Thank you chonhzilla. Just keeping my fingers crossed on the moss. They look great but this is my first experience.


----------



## yikesjason (Jul 2, 2008)

That looks great. I think it will look best if you can keep it kind of sparse like it is. It is a really "busy" hardscape, but the plants kind of soften the edges a bit and gives it definition. But I think it could become overgrown very easily with the stems and loose balance.


----------



## malaybiswas (Nov 2, 2008)

yikesjason said:


> That looks great. I think it will look best if you can keep it kind of sparse like it is. It is a really "busy" hardscape, but the plants kind of soften the edges a bit and gives it definition. But I think it could become overgrown very easily with the stems and loose balance.


Actually I would like more growth from the wide leaved plants like red temple, hygro and fern to contrast enough with lots of moss. But yes, the stem plants have to be pruned to keep in check.

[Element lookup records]

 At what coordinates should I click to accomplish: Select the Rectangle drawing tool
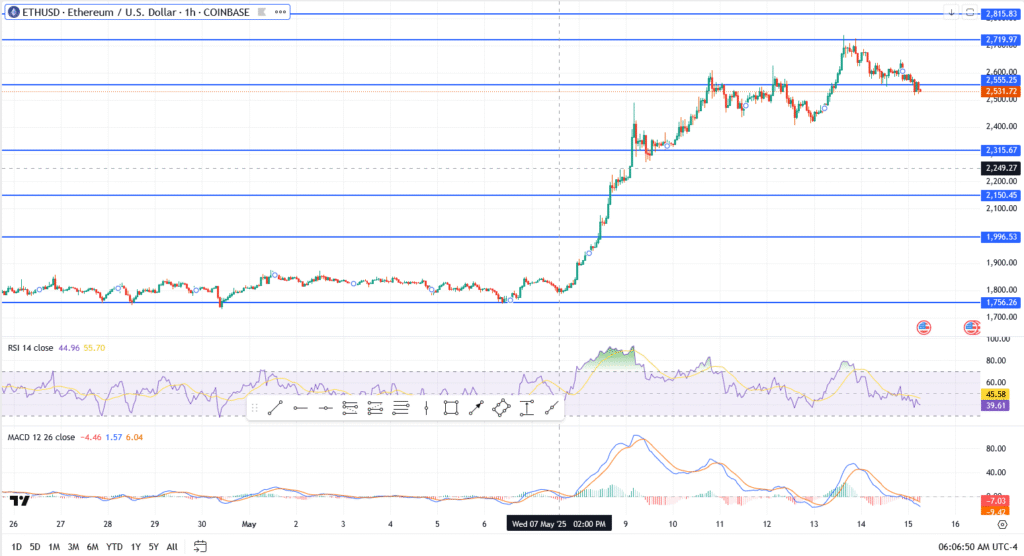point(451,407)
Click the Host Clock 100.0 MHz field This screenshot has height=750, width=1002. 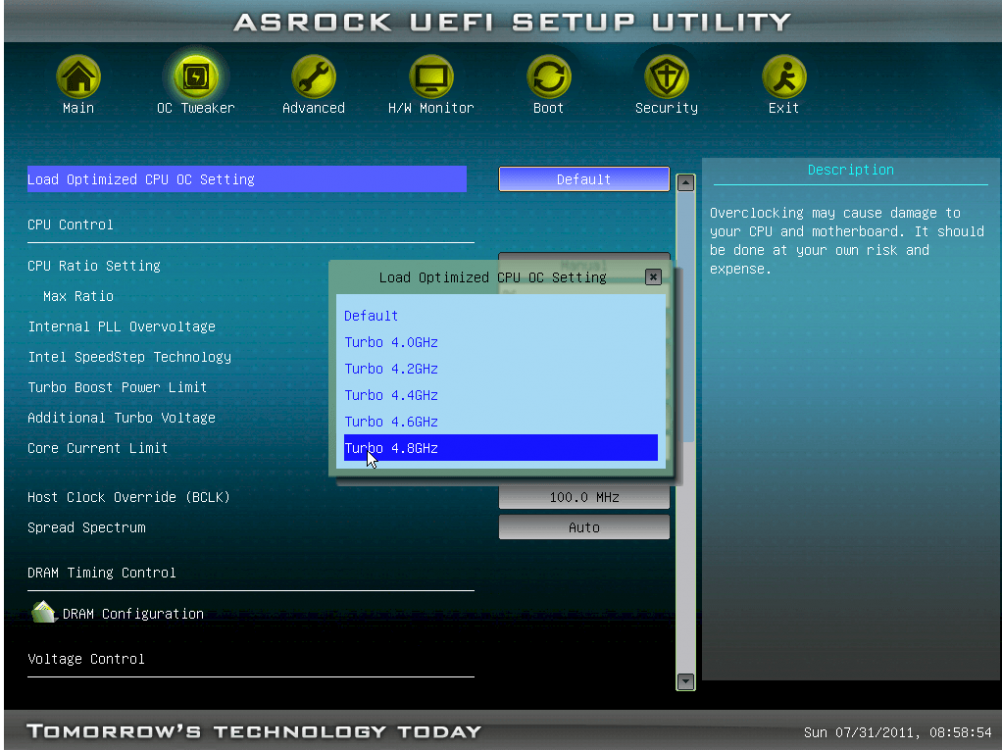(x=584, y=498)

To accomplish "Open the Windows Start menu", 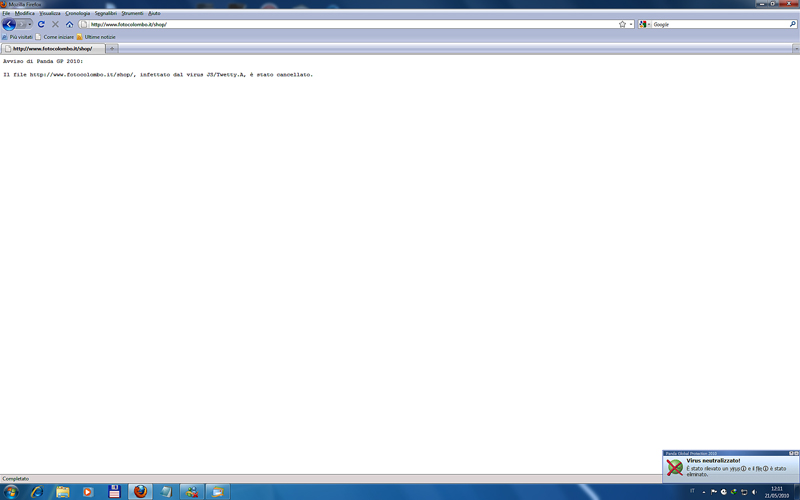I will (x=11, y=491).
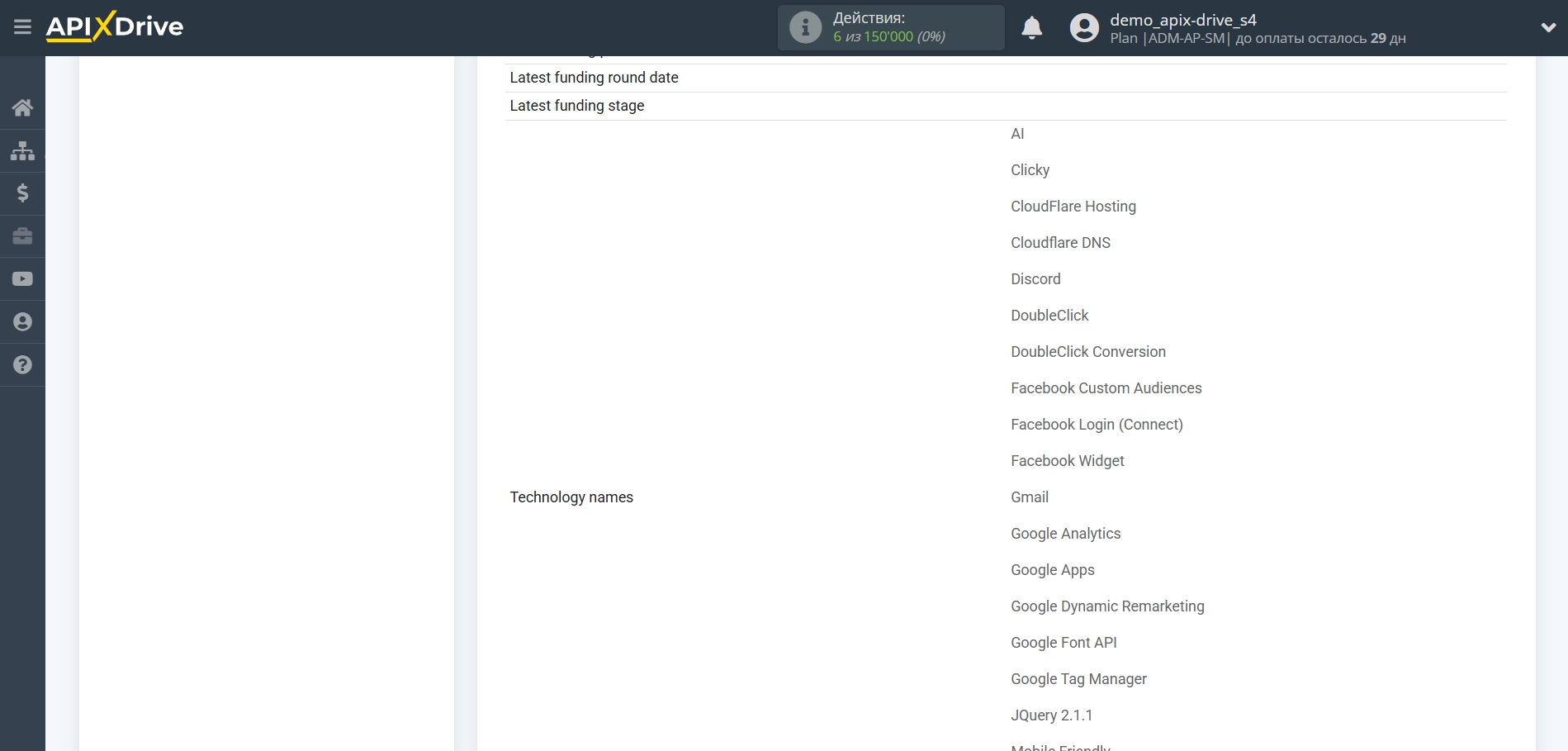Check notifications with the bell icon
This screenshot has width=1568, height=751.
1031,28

### [Objective 1]
In the forum thread, why does malaybiswas want more growth from the wide-leaved plants? Answer in one to three sentences.
### [Objective 2]
Print the portion of the forum thread from "Thank you chonhzilla." to "(Jul 2, 2008)".

### [Exercise answer 1]
Malaybiswas wants more growth from the wide-leaved plants, such as the red temple, hygro, and fern, so that they contrast enough with the large amount of moss.

### [Exercise answer 2]
Thank you chonhzilla. Just keeping my fingers crossed on the moss. They look great but this is my first experience.


----------



## yikesjason (Jul 2, 2008)